# Zenith HD Plasma Faint Squiggly Lines



## Rnrboy (Oct 7, 2010)

So two years ago I bought a Zenith 50 inch HD Plasma that seemed like a steal at the time. To this day it has great reviews, all LG Parts, (normally) fantastic picture. Sleek appearance. $700! No complaints, right?

Until recently that is. I have begun to notice that at times there are these three faint squiggly lines that appear across the screen sort of near the top. Often times they are not visible at all, many times they are only faintly visible, but sometimes they are distractingly obvious.

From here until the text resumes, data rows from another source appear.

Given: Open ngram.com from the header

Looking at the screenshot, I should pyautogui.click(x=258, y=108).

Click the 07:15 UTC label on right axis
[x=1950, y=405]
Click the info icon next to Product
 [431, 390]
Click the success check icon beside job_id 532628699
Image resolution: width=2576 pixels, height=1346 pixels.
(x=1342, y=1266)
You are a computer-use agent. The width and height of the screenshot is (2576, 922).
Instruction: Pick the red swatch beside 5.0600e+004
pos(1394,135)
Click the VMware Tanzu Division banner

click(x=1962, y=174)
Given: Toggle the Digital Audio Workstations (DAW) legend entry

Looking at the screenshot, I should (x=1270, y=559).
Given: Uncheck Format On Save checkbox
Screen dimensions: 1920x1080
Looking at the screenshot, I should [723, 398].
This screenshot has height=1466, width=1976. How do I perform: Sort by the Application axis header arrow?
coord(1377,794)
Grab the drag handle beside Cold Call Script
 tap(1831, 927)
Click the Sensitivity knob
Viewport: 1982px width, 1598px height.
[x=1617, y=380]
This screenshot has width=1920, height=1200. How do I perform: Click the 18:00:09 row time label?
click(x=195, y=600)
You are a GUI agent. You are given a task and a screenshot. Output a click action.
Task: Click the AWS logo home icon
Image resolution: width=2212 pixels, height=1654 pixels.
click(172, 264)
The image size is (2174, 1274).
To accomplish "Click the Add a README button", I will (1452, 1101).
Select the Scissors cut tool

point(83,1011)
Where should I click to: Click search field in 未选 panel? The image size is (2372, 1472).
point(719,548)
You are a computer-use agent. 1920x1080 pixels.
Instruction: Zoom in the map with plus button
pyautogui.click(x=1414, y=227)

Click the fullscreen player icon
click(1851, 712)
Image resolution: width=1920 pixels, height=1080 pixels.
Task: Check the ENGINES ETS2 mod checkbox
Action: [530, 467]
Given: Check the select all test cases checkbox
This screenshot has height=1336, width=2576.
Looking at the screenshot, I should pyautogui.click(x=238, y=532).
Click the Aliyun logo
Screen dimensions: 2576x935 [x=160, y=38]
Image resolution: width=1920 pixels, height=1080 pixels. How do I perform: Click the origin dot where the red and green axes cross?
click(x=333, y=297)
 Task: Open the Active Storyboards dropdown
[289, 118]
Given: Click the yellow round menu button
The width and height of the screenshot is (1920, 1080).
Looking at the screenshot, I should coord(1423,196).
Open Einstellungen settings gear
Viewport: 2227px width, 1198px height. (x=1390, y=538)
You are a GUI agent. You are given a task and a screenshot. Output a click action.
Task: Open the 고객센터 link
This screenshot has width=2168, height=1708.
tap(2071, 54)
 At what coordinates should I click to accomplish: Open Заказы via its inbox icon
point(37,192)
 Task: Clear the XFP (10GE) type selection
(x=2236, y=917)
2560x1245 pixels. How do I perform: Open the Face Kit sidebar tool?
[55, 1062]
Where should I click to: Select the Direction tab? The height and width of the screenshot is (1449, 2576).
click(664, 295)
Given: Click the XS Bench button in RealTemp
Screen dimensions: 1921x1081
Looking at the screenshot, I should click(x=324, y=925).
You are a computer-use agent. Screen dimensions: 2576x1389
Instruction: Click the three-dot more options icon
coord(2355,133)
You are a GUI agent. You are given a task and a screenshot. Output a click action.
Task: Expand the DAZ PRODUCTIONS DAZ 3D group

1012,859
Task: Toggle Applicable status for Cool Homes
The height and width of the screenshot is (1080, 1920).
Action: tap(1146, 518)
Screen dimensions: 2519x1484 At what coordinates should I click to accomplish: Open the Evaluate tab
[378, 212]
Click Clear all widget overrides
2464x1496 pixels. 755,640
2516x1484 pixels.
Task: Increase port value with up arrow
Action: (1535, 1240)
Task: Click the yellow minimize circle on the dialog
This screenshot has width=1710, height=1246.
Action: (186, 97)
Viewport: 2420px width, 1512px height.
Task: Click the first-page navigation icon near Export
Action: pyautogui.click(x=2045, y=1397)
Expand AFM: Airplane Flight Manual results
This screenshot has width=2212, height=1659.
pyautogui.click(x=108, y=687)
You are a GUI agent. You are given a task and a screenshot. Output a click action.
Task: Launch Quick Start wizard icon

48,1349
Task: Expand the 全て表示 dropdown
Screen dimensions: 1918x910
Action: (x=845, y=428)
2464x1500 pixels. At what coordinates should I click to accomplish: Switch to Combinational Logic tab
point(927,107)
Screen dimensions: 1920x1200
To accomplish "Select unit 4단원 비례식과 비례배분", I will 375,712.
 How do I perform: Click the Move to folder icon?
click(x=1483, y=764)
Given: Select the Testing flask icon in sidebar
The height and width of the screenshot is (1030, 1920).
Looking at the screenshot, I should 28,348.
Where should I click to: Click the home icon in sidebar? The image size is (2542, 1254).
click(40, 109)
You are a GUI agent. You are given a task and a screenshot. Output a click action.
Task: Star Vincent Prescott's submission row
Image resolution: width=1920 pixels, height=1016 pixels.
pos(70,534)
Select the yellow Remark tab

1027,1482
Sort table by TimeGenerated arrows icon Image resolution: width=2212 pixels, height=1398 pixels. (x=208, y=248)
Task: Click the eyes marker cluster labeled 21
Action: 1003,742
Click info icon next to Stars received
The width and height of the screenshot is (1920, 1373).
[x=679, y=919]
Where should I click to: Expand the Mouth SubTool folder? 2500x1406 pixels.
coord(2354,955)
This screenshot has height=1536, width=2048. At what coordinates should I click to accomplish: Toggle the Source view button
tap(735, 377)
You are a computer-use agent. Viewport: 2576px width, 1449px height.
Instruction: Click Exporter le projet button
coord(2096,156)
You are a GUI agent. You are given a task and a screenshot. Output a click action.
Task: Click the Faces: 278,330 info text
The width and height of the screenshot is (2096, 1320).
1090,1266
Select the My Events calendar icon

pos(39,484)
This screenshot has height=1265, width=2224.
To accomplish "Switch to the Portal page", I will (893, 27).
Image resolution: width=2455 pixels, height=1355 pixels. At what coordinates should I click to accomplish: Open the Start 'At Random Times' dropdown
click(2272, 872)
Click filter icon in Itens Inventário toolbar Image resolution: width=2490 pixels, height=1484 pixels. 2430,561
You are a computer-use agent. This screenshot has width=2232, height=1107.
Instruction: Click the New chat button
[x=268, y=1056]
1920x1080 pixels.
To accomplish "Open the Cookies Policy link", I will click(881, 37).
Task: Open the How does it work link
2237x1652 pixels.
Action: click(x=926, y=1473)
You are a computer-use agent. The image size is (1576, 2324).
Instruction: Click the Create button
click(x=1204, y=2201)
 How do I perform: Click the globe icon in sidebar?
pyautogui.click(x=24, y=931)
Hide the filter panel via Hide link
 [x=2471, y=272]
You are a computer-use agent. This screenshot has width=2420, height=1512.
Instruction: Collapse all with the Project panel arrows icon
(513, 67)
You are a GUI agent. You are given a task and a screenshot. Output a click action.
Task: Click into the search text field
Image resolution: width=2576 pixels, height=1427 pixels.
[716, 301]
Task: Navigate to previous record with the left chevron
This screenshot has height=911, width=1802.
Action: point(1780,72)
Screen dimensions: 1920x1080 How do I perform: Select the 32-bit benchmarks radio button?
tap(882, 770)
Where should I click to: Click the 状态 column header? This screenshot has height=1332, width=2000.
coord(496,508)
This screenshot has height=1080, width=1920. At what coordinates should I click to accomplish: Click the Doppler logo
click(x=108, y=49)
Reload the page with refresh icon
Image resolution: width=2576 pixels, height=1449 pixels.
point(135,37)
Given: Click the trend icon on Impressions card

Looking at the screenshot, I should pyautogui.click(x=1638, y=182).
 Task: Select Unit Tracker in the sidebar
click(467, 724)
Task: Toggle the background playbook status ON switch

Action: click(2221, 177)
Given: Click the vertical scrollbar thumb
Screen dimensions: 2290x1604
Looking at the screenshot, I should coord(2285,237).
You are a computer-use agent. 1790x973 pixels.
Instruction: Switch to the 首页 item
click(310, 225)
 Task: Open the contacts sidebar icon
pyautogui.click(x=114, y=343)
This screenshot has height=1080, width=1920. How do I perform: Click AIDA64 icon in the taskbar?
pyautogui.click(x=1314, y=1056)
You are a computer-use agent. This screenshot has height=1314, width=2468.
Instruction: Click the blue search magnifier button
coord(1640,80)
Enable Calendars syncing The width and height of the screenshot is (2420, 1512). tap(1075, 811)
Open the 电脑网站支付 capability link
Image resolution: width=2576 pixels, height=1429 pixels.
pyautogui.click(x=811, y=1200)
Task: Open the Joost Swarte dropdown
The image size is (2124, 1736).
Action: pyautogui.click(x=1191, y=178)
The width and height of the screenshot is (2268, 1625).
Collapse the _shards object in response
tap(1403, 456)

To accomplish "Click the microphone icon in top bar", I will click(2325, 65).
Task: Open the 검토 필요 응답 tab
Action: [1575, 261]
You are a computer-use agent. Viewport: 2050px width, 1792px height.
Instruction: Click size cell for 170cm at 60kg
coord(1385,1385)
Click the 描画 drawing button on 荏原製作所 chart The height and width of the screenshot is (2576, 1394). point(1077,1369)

So to cut to the chase, is there anything I can do about this? Or do I simply live with it or have to get a new TV???

Thanks in advance!


----------



## BenJF3 (Sep 12, 2008)

Check the ribbon cables going into the panel where you see the lines/noise. I've repaired numerous LG sets for poorly seated ribbon cables. A trick for cleaning them if they have a film over the pins is to use a pencil eraser and gently rub them. Be VERY CAREFUL not to rip, tear or pull them apart. If you ruin the cable, you ruined the panel and the set is worthless.


----------



## Rnrboy (Oct 7, 2010)

THanks! I'll try that.


----------



## BenJF3 (Sep 12, 2008)

Also, provide me the model number and I'll check service notes to see if there are any known issues with any components.


----------



## Rnrboy (Oct 7, 2010)

OK, I'll get back to you on that. Thanks again man.


----------



## Rnrboy (Oct 7, 2010)

The ribbon cables appear to be inside the set, and I don't feel confident enough to mess with that! 

However, the model # is Z50PJ240UB

Any further help you can provide would be deeply appreciated!


----------